Haitian pastors have helped us set up two reception and distribution sites, in Delmas #41 and Croix Des Bouquets where through their contacts with churches (26) have moved the supplies to families in extreme need in 28 different areas of Port-au-Prince (Delmas, Tabarre, Cite Soleil,) several sectors of Croix Des Bouquets, and Leogane.

Through other contacts with Haitian churches through the Dominican Network we are hoping to expand this emergency distribution system in the coming weeks.

Walter Dordt from the Croix Des Bouquets connection shared that a pastor engaged in this network distribution system gave a kit to a woman and her children who had not received anything from any organization up to that most recent distribution. It literally saved their life. Ironically, they were located in Delmas Airport road area of the city where the largest logistical concentration of aid is. Our efforts are limited and small in scale, but through pastors and their churches we are providing the food and water and basic supplies that will help for another week.

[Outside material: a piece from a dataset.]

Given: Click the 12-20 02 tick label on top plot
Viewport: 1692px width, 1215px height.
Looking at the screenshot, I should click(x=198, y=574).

Haitian Earthquake

We are preparing the third truck of 600 kits, 500 gallons of water and some 60 bedding supplies to get out from Santo Domingo on January 28th.

Over $17,000 dollars more of donations that were made through e-giving are being processed and will enable us to follow this truck with another in several more days. Thank you for your generosity and support of this networked effort.

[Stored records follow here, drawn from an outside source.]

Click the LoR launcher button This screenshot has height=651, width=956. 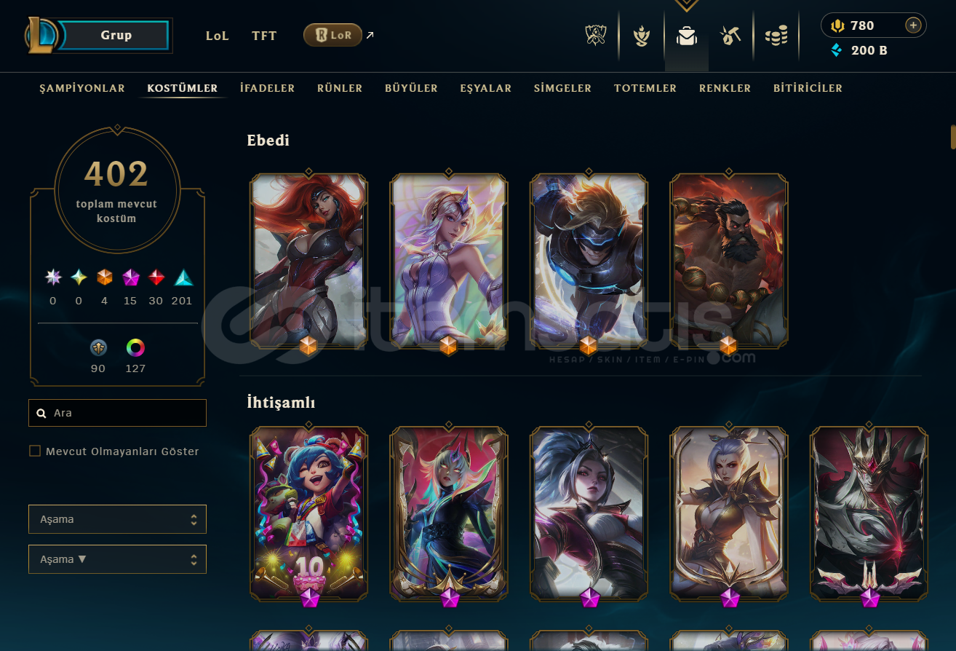(x=332, y=35)
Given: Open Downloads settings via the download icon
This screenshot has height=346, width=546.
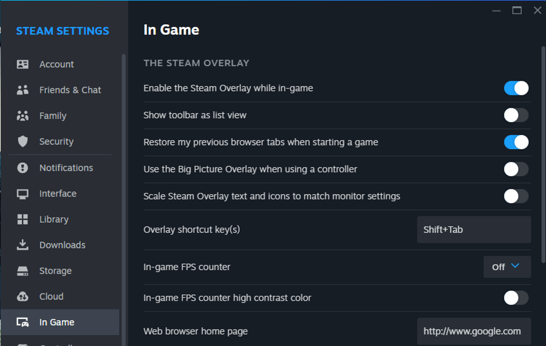Looking at the screenshot, I should 24,245.
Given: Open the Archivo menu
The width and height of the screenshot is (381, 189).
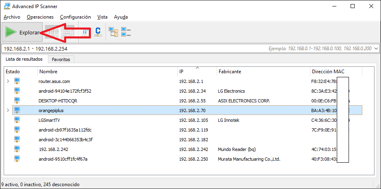Looking at the screenshot, I should 12,17.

Esperanza Intl. has several containers of food kits being donated and is due here in a couple of weeks. These donations will help our networked efforts tremendously! Through the coalition we are not only in and around Port-au-Prince but also supplying churches in Velladere, the central plateau, who are receiving more and more refugees everyday. Over 100 kits have been distributed to help those families from PAP who arrived to this community with nothing. Families and churches are housing and taking care of them.

Please continue to pray for the Haitian pastors who are serving in the identification and distribution of the supplies. It is incredibly complex and challenging. The distribution of food and water is one of the most difficult aspects of the relief effort due to the chaos and difficulties that plague the distribution process. As a result, many organizations want to avoid it all together and leave it in the hands of the larger response efforts (UN, Red Cross, etc). But these efforts tend be concentrated in the huge improvised refugee centers throughout the city and do not get out to the forgotten, poor neighborhoods that have been devastated.

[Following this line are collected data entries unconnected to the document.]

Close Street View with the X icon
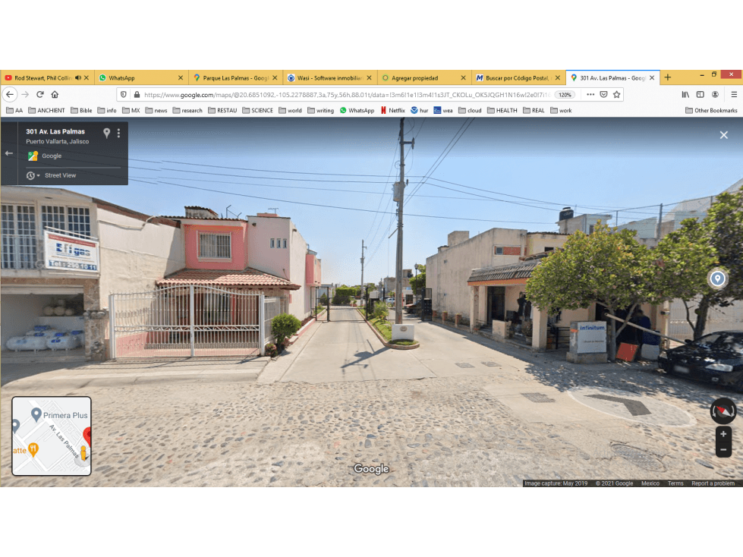(x=723, y=135)
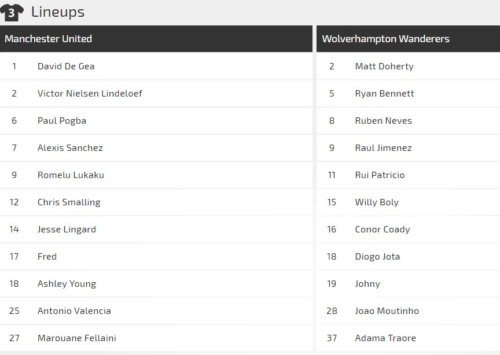
Task: Click the jersey icon beside Lineups
Action: 12,12
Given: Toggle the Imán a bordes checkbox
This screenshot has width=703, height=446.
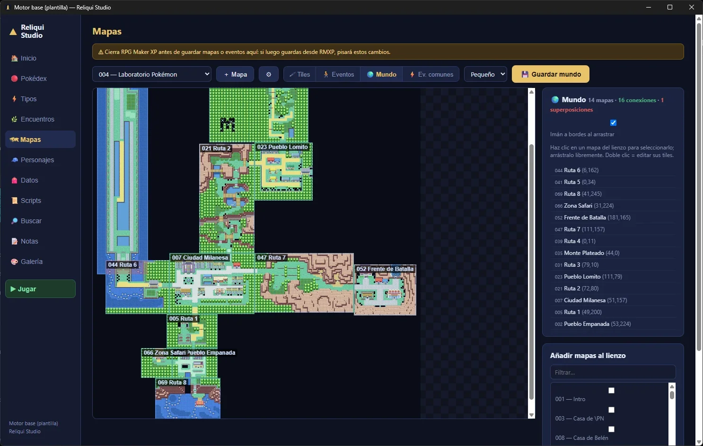Looking at the screenshot, I should 613,122.
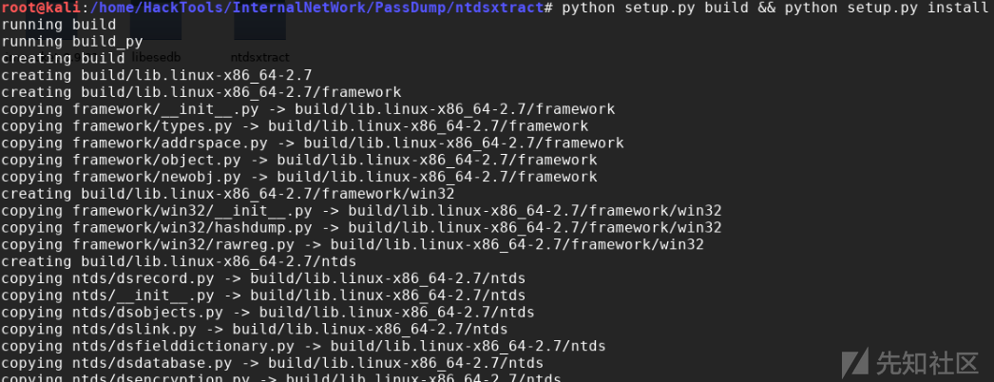
Task: Click the copying ntds/dsrecord.py line
Action: [263, 278]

It seems that these smaller efforts (multiple stealth distributions through local churches) is one more effective way of getting the aid out there. It is limited, but we think it is working well.

Relief Efforts: Phase Two

When we find that we are covered in the basic food supplies, we will let you know where our focus on donations will be shifting. We are still working on the water purification systems, which take more work related to the logistics and placement of those systems and have several good connections to possible solar panel donations.

Ongoing Prayer Requests

Haitian Earthquake Health issues are going to continue to worsen under these conditions. In response to that need, DCC and the RdC DR Endeavor ministry are currently facilitating the logistical support to a 20 person medical team that has arrived from Rush Presbyterian Medical Center in Chicago. These doctors and surgeons will be working to visit areas of high need where little medical attention has been given. Please pray for the logistics, on the ground connections and safety of the team for the next 5 days while they are there. It is an extremely challenging environment to be serving, especially in terms of the logistics that are entailed in getting around, set up and organized, etc.

Once again, thank you for your support. We will continue to channel and coordinate in this collective effort from the DR to bring help and hope to our Haitian brothers and sisters.